A water vendor in Kaloleni, Nairobi. PHOTO | DENNIS ONSONGO | NMG

Nairobi Metropolitan Services (NMS) has turned to technology to rein in unscrupulous water vendors plying their trade in Nairobi.

This comes after the Mohamed Badi-led administration announced that it is in the process of developing an application that will enable city residents to identify all registered water bowsers in Nairobi.

The app, being developed in collaboration with the Ministry of Water and Sanitation, will also allow the residents to choose the supplier to buy from.

According to the NMS, the app will operate like a taxi-hailing service showing the number of water bowsers available in a specific area from which residents will be able to order water from bowsers near them.

“NMS in collaboration with the Ministry of Water and Sanitation is in the process of developing an app that will enable customers to view all registered water bowsers and allow them to choose which one to buy from,” said the NMS.

It will also show where the water bowsers collect their water and the amount they have paid for the water while also indicating to the user the amount a vendor is selling.

“This will eliminate the exorbitant prices charged by water vendors across the capital city as well as ensure the safety of the water you order,” said NMS.
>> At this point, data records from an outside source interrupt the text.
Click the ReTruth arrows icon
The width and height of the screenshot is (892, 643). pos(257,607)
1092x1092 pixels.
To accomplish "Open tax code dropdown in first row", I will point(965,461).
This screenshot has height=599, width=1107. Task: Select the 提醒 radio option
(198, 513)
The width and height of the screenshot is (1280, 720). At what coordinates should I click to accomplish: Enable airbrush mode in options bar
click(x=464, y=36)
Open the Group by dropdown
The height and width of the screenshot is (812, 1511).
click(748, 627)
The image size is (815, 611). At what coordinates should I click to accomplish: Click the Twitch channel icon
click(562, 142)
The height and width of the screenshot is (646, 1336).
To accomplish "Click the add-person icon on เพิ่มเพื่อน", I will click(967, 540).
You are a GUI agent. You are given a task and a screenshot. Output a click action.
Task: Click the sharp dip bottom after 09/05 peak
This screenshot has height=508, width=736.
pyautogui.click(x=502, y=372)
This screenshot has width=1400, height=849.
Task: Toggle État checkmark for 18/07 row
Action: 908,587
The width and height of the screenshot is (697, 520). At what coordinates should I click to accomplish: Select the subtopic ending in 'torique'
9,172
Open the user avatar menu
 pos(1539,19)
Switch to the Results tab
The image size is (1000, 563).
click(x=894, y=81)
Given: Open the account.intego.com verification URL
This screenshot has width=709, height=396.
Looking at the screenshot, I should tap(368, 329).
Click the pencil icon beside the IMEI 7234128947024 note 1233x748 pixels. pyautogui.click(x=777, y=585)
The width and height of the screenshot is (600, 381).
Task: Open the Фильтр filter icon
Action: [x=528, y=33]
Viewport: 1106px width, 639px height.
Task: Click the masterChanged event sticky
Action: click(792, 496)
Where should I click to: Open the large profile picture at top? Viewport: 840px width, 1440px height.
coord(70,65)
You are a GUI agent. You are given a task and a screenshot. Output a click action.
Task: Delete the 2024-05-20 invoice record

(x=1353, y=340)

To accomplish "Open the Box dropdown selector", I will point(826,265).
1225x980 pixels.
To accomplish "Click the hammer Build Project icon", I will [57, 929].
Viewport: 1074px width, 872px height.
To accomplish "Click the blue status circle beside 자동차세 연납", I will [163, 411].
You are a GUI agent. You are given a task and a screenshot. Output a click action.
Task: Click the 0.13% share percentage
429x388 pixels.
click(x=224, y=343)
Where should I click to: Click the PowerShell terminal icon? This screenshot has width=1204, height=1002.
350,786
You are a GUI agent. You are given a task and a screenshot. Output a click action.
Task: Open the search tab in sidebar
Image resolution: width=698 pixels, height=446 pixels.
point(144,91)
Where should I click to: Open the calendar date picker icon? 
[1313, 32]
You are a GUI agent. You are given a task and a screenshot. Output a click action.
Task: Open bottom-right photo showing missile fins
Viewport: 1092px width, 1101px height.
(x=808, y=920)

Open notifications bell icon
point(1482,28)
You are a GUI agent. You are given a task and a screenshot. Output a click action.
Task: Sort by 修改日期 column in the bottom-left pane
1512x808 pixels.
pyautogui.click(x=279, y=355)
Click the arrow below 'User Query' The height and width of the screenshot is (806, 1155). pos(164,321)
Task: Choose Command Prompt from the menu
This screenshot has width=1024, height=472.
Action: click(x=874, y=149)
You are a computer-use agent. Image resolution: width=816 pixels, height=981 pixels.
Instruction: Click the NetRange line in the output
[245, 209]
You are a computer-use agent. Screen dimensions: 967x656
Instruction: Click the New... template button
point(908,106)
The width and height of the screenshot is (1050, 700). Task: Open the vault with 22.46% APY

As part of the plan, NMS in collaboration with Water Services Regulatory Board (Wasreb) in 2020 embarked on registration and monitoring of vendors and bowsers operations in the city in order to regulate the cost and quality of water.

All water vendors using bowsers within the metropolitan area were required to apply for registration and undergo strict vetting and licensing before being given the go-ahead to operate.

The new development comes as a response to cries from residents of informal settlements in Nairobi who continue to purchase water at exorbitant prices due to lack of adequate water supply.

Despite the residents being low salary earners, they are forced to dig deeper into their pockets to buy water from the vendors who make a kill by charging as high as Sh50 for a 20-litre jerrican with the source and quality of water not known.

The same amount of water goes for Sh2 or less when sourced from Nairobi City Water and Sewerage Company.

Nairobi residents have had to put up with water rationing since April 2017 with some estates even going without water for weeks if not months.

This is because Nairobi Water is only able to supply 525,000 cubic metres daily to the residents against a demand that currently stands at 850,000 cubic metres per day, leaving a deficit of 325,000 cubic metres.